What is reinitialization and why is that bad?

Hi,

I’m currently writing a distributed training script where there is one Trainer instance that can call its train function multiple times. I wrote this so that I can train a model with different settings sequentially (using a different optimizer, for instance).

The code looks something like this:

class Trainer:
    def __init__(self, loss_fn, device, dataset):
        self.device = device
        self.loss_fn = loss_fn
        self.dataset = dataset
...


    def train(self, epochs):
        torch.cuda.set_device(self.device)
        init_process_group(backend="nccl")

       ...training logic here...

        barrier()  # minimize the chance of the next train function starting before other processes finish
        destroy_process_group()
        sleep(10)

if __name__ == "__main__":
    dataset = CustomDataset(10000)

    loss_fn = nn.CrossEntropyLoss()

    trainer = Trainer(
        loss_fn=loss_fn,
        device=int(os.environ.get("LOCAL_RANK", 0)),
        dataset=dataset,
    )
    trainer.train(epochs=5)
    trainer.train(epochs=5)
    trainer.train(epochs=5)
    trainer.train(epochs=5)
    trainer.train(epochs=5)
    trainer.train(epochs=5)

The problem is I often run into the following error on my 2nd or 3rd execution of trainer.train().

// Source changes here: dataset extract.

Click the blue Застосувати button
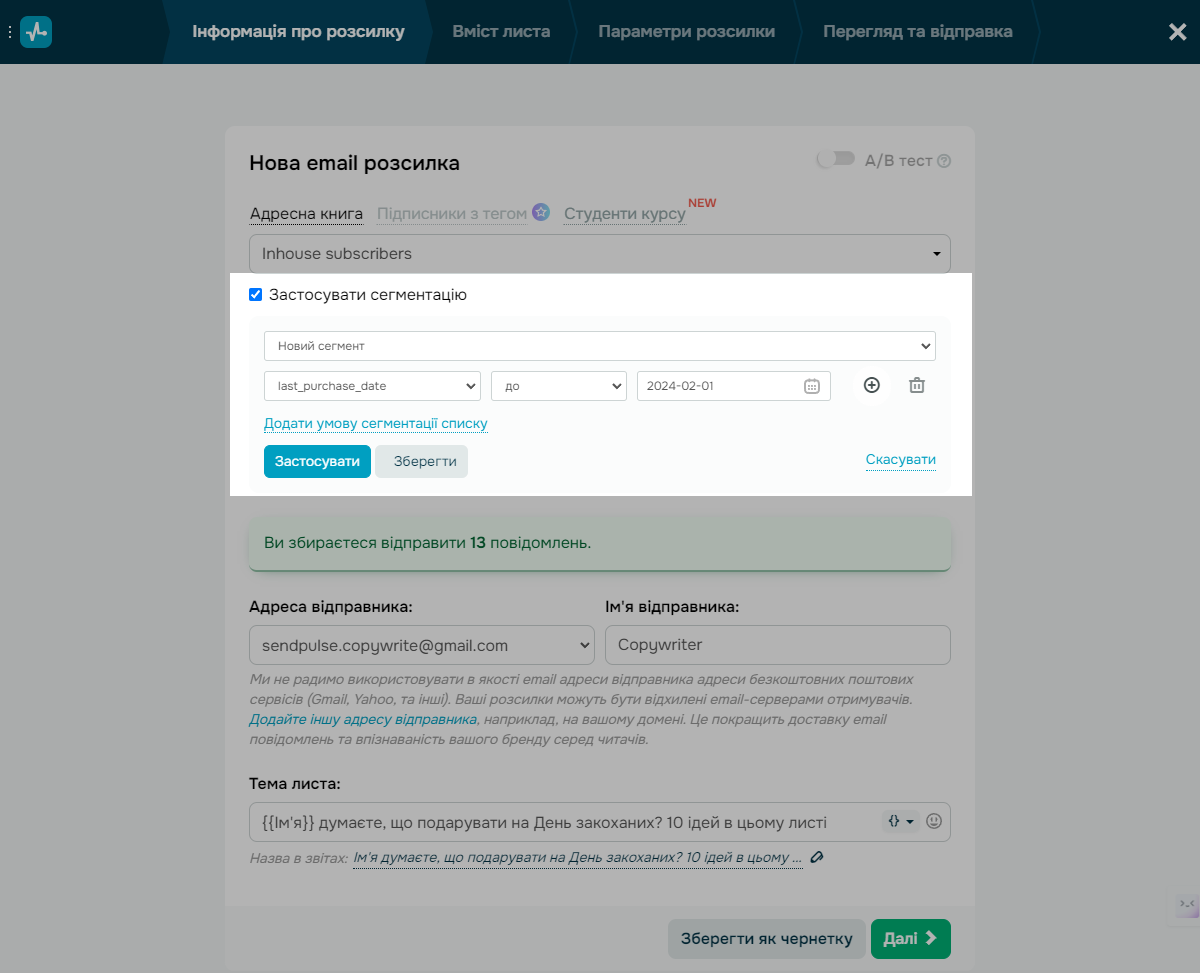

I’m aware that “reinitialization is not recommended” based on the following doc:

However, I’ve used some safe guards like barrier and sleep to increase the chance of destroying the previous default process before initializing a new default process group. The NCCL debug logs also indicate the process group is destroyed as well before that DDP error above.

Question 1:
The DDP error still persists no matter how long I put it to sleep. Why is that the case?

Question 2:
There must be a way to properly reinitialize since things like torchrun probably has to do reinitialization for fault-tolerant training. How does it make sure the reinitialized code doesn’t produce the error like mine??